For decades, before a heedless congregation, some of us have preached the old Hamiltonian gospel.
Great nations do not have trade partners. They have trade competitors and rivals. Trade surpluses are superior to trade deficits. Tariffs on foreign goods are preferable to taxes on U.S. producers. Manufacturing, not finance, is the muscle of the nation.
Economic independence is vital to political independence.
Following Hamiltonian precepts, the United States grew from 13 rural and agricultural colonies into the greatest industrial power in all history, producing 42 percent of the world’s manufactured goods. We were the awe and envy of mankind, the self-sufficient republic, maker of half of the armaments produced by all the nations in World War II.
That is the America we grew up in—that has now vanished.
Chrysler, Ford, perhaps GM, may be dying. Manufacturing has sunk to 10 percent of U.S. employment, a level unseen since before the Civil War. Europeans and Asians are to assemble in Washington this week to impose upon the United States a New World Economic Order like the one we imposed on them at Bretton Woods in 1944.
Such are the fruits of free-trade ideology.
Across the Pacific, a nation that studied how America rose, and watched as America declined, chose a different path. China adopted and pursued a China First policy of economic nationalism.
In July, Charles McMillion of MBG Services testified to the U.S-China Economic and Security Review Commission on China’s progress.
Beijing began its astonishing rise by devaluing its currency 45 percent in 1994, slashing the prices of exports in half and making imports twice as expensive. As America threw open her market and invited China to come in and capture it, China had erected a Great Wall around her own.
Results: China’s worldwide trade surplus in manufactures, $31 billion in 2001, hit $401 billion in 2007, a 1,300 percent increase, and may reach $500 billion in 2008. China has shoved Germany aside to become the world’s greatest exporter and now leads the world in the export of manufactured goods to Japan and the European Union, as well as the United States.
While running trade deficits with Asian neighbors like Taiwan, to tie them politically to Beijing, China is running record trade surpluses with the European Union and the United States, making America and the West as dependent upon China for our manufactures as we are on OPEC for our oil.
Chinese auto production has quintupled since 2001. She now produces more cars than Germany and may exceed the United States in 2009. While Chinese auto exports are still heavily in parts, finished cars are coming soon to a dealer near you. The Chinese will likely run the sword through the last standing member of America’s Big Three.
Before 2004, China’s manufacturing trade surplus with America was largely in textiles and apparel. But, since then, China’s rocketing trade surplus in electronics, computers and parts
has far exceeded her surplus in textiles and apparel.
China’s trade surplus in computers and components rose from $8.1 billion in 2001 to $73.5 billion in 2007. In cellular phones and parts, her worldwide trade surplus grew from $3 billion in 2003 to $50 billion in 2007, and may reach $60 billion by year’s end.
China still imports commercial airliners. But she now has a large and growing trade surplus in airplane parts. This follows the pattern in textiles, computers and autos. First, the Chinese learn by assembling parts in factories in China. Then, China begins to produce the parts. Then, China produces the finished products and goes out to capture the world market, while protecting her own by keeping her currency cheap.
On items the Commerce Department categorizes as advanced technology products, America began running a trade deficit for the first time early in the George W. Bush years. China now exports to us four times as much, in dollar value, in ATP items as we sell to Beijing.

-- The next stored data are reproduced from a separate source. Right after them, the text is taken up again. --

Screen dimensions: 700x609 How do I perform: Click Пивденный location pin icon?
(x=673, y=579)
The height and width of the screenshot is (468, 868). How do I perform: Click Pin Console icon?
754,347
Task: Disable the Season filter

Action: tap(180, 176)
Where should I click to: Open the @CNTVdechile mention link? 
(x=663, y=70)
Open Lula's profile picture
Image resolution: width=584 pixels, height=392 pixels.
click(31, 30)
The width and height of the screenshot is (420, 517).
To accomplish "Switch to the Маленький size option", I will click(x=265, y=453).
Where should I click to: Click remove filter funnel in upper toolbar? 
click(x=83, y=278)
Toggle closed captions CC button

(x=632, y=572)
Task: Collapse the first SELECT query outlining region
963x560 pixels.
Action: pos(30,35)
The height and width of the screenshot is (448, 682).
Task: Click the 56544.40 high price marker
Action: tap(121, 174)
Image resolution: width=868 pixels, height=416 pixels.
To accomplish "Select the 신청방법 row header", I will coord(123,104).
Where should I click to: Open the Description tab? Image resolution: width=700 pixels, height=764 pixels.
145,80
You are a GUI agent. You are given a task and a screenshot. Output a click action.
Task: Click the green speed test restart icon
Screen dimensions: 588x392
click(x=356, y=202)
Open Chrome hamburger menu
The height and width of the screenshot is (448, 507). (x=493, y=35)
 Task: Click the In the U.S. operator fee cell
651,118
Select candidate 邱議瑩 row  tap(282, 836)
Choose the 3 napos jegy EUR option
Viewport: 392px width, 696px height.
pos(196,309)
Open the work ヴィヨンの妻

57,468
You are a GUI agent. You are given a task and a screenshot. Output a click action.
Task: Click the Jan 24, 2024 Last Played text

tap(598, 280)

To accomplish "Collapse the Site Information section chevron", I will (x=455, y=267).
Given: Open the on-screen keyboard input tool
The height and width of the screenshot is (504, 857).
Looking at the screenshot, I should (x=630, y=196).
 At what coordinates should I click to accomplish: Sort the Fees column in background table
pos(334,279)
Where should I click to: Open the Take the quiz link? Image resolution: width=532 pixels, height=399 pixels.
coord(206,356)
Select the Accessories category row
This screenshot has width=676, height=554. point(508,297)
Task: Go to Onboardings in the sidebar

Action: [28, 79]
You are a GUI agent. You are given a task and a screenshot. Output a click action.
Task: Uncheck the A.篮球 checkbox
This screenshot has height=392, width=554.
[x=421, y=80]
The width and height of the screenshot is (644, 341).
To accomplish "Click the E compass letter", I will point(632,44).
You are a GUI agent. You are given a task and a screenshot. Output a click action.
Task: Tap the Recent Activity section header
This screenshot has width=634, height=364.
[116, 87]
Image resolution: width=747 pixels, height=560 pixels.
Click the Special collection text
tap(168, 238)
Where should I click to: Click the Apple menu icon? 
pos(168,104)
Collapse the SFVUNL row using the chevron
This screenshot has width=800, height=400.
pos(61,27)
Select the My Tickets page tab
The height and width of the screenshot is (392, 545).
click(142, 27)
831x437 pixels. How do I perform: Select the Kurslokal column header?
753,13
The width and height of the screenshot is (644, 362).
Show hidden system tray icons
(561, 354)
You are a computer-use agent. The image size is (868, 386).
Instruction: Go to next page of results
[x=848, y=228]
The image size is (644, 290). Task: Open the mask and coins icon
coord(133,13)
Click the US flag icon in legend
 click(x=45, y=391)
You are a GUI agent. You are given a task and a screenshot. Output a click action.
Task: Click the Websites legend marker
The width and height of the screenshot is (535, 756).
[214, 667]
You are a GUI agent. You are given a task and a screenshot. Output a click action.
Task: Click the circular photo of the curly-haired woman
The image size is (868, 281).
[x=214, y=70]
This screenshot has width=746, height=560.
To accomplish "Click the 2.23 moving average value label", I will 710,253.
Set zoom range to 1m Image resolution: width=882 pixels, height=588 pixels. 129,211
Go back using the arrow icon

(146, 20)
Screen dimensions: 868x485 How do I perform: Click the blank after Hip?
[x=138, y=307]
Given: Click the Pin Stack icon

As America mothballs the shuttle, relying on Russian rockets to get our astronauts back up to a space station we built, China is putting men into space and heading for the moon.
Since America ushered China into the World Trade Organization in 2002, Beijing’s growth rate has been four times that of the United States, accelerating from an average 10 percent of gross domestic product to 12 percent in 2007.
With her immense trade surpluses, China’s reserves have surged from $200 billion in 2002 to $2 trillion. Awash in dollars, Beijing now waits patiently, writes McMillion, to cherry-pick the crown jewels of America’s industrial empire—“patents, talents, natural resources, brands”—at fire-sale prices in the global crash.
As America plunges into recession and our industry hollows out, while China is still growing at 9 percent, as the 20th century’s greatest creditor nation now borrows from Beijing to pay for booster shots for its sick economy, may we hear once again the Bush-Clinton refrain about how the terrible danger we all face is from “protectionism.”